▶ [What the exercise asks]:
Search the data below for "sidebar" and report how many lines contain it, with no other text.

▶ [Provided material]:
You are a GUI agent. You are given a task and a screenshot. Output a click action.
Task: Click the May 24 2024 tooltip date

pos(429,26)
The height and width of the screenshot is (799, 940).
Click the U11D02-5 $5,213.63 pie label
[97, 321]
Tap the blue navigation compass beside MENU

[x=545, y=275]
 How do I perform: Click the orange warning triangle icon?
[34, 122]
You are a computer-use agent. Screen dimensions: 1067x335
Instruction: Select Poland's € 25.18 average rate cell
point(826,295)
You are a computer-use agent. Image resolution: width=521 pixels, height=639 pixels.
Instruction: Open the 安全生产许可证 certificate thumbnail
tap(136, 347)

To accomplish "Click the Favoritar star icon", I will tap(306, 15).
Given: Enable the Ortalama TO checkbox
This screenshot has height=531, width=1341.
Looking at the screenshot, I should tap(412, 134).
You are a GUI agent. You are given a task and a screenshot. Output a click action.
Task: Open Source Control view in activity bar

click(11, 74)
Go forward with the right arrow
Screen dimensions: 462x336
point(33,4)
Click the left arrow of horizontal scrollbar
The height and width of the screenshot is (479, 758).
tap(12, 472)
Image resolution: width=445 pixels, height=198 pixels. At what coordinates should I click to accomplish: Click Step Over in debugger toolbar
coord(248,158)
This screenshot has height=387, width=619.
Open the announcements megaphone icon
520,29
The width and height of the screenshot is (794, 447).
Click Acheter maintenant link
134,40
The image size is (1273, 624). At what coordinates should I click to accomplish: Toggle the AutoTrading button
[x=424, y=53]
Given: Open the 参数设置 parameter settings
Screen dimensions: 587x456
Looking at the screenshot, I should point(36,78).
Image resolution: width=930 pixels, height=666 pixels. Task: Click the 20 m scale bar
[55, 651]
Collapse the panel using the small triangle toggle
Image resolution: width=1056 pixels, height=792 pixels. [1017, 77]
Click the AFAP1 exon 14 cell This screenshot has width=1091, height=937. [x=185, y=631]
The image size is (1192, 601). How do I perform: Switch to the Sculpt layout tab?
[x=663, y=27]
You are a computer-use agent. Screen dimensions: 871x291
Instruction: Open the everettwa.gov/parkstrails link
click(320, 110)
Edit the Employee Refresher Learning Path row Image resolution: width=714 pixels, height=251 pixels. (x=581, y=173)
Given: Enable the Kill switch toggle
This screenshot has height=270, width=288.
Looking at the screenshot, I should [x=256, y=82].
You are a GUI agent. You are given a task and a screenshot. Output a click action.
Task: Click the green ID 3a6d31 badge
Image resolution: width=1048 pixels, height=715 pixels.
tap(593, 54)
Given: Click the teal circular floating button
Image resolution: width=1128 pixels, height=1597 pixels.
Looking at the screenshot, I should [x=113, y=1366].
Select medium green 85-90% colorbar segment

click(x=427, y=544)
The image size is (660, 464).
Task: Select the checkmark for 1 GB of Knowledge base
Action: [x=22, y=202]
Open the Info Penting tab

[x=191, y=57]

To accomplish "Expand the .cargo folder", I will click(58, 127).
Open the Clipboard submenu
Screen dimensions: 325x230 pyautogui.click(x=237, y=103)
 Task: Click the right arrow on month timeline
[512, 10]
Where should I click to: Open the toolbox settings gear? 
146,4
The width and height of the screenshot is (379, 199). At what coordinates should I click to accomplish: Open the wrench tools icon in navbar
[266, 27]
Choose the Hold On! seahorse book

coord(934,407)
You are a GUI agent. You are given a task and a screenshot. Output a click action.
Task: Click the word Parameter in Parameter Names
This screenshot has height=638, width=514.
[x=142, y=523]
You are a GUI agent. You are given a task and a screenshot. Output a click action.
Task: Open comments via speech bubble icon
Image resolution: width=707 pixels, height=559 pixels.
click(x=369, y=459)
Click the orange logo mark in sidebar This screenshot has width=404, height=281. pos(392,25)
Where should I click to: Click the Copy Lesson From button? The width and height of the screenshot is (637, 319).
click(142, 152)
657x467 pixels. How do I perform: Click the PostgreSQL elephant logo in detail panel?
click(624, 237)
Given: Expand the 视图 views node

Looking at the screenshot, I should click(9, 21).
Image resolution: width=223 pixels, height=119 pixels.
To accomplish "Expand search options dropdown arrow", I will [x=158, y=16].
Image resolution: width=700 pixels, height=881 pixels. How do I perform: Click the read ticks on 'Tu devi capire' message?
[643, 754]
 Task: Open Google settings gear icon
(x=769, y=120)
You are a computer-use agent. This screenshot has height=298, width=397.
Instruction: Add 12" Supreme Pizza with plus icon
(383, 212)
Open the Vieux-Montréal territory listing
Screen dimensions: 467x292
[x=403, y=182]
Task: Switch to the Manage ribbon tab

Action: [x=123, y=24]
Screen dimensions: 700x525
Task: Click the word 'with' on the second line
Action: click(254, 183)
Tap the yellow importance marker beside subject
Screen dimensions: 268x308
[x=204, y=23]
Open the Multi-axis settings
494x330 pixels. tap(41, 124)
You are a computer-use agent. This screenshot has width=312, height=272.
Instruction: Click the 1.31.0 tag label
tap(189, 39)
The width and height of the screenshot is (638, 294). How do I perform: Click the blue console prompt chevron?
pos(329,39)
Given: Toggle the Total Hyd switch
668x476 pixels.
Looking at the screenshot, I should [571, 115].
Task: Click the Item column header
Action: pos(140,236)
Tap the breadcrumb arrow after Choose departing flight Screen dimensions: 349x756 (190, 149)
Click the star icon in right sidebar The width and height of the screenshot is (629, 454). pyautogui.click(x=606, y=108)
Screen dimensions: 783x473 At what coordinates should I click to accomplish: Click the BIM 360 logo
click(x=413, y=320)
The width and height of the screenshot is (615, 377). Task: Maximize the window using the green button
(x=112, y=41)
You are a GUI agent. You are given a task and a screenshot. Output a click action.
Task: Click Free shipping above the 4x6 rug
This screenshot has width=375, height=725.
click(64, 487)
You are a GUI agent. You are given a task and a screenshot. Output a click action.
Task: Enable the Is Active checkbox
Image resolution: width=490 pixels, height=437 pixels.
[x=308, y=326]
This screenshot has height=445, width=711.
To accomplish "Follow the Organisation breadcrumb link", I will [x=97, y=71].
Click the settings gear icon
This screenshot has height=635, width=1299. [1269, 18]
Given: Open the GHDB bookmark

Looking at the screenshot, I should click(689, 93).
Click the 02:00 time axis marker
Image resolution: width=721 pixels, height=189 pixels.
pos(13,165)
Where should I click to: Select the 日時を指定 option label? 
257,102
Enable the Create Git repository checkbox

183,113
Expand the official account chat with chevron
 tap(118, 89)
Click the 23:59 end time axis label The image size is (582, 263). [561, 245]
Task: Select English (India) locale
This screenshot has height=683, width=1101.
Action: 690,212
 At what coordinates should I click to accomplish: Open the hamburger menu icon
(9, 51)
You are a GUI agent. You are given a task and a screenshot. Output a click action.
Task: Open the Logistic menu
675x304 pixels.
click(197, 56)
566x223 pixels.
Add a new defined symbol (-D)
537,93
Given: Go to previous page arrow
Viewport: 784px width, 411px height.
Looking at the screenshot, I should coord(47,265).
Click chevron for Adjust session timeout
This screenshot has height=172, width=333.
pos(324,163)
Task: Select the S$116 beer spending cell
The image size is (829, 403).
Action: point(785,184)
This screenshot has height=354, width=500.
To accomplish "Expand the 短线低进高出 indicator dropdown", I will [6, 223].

▶ [Answer space]:
2